A Clockwork Orange was originally written in 21 chapters, but when it was published in the U.S., Burgess’s American publisher insisted on cutting the final chapter, in the belief that it ended the novel more positively than seemed realistic. Kubrick shot his movie based on the American version of the novel, and when he was made aware of the final British chapter, he still decided to end the film as he had originally intended, agreeing with the American publisher’s assessment. But thematically, I think the final chapter is necessary, and the more recent, “restored” version of the novel, containing that final chapter, is what is now generally available here. When you read it, as I hope you do, make sure your book has 21 chapters.
Why “A Clockwork Orange,” by the way? Burgess has answered that question several times in several different ways, but the gist of it is that the title juxtaposes two contrasting images: The orange is a natural, living thing. Clockwork is a thing mechanized, something that moves in a predictable, predestined manner. Alex, thus, after his Ludovico Technique, is an orange that has become clockwork.
I can’t let this review go without commenting on the futuristic youth slang invented by Burgess for his novel. The slang, called Nadsat, is mainly a colorful mix of adapted and modified Russian words and occasional Cockney rhyming slang. A friend is called a droog in this patois, God is known as Bog, your face is your litso, and that drug-doped glass of milk is a glass of moloko. Horrorshow is the ironic slang word for “good” (I suppose the prescient Burgess was anticipating the later use of “bad” for “good”).
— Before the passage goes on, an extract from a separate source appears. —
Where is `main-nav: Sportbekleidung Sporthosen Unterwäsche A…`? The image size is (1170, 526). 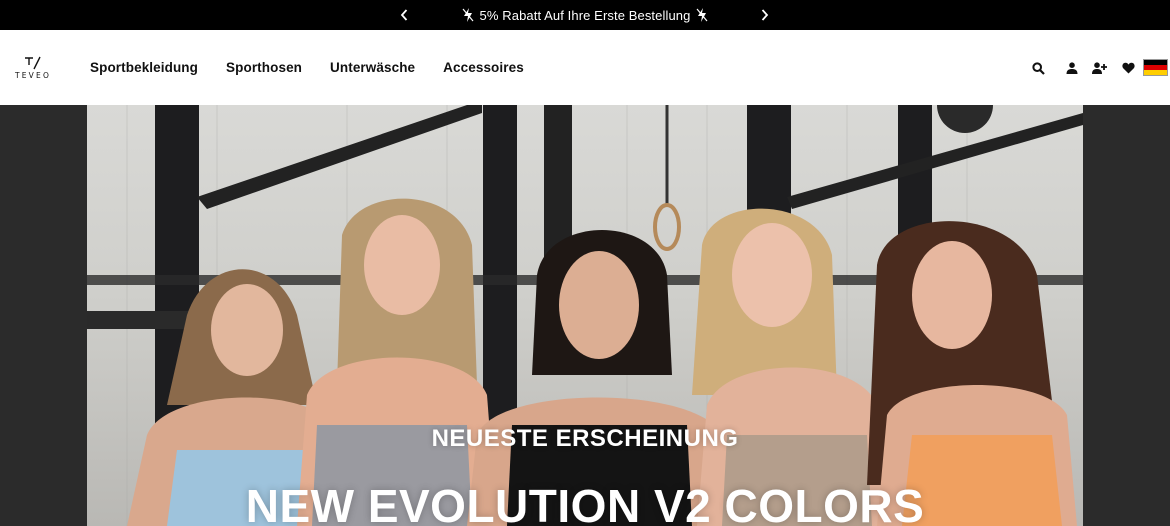 main-nav: Sportbekleidung Sporthosen Unterwäsche A… is located at coordinates (307, 68).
Money is called cutter, rhyming with “bread-and-butter.” In itself, the language is I suppose merely a curiosity, but it serves as a hook to get you involved as a reader from the novel’s very first sentences:
What’s it going to be then, eh?
There was me, that is Alex, and my three droogs, that is Pet, Georgie, and Dim, Dim being really dim, and we sat in the Korova Milkbar making up our rassoodocks what to do with the evening, a flip dark chill winter bastard though dry.